Krabat é um adolescente muito, muito humilde. Embora o príncipe da época em que se passa essa história tivesse proibido por lei a mendicância, ele inicia a sua jornada como um pedinte, mas muda de vida após receber um convite inusitado: Morar em um moinho muito suspeito com outros onze rapazes, também de origem humilde igual a dele. O convite é feito por um suposto benfeitor, que administra o moinho e chefia todos os trabalhos prestados no local. Seu nome verdadeiro não é citado em nenhum momento, é apenas referido como "mestre".

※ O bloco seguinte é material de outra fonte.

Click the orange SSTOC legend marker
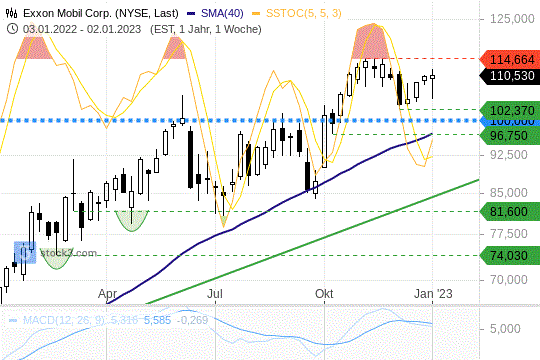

Cemitérios abandonados, corvos, troca peles, vultos na neblina, sonhos, pesadelos, profundo silêncio e escuridão. O cenário amistoso vai ganhando aspectos sombrios e Krabat logo percebe que se meteu em uma furada. Que nunca se tratou de um convite, mas sim de um sequestro. Que aquele cativeiro disfarçado de lar não é lugar seguro para se viver nem acordado, nem sonhando. Trata-se de um jogo difícil de escapar, que envolve magia negra e pactos satânicos. Uma história cercada de mistérios, onde quem pergunta demais, paga um preço caro pela curiosidade.
Embora seja um livro escrito para o público juvenil, é no coração dos adultos que essa fantasia dark vai atingir com mais força. Quem é fã do gênero vai gostar muito.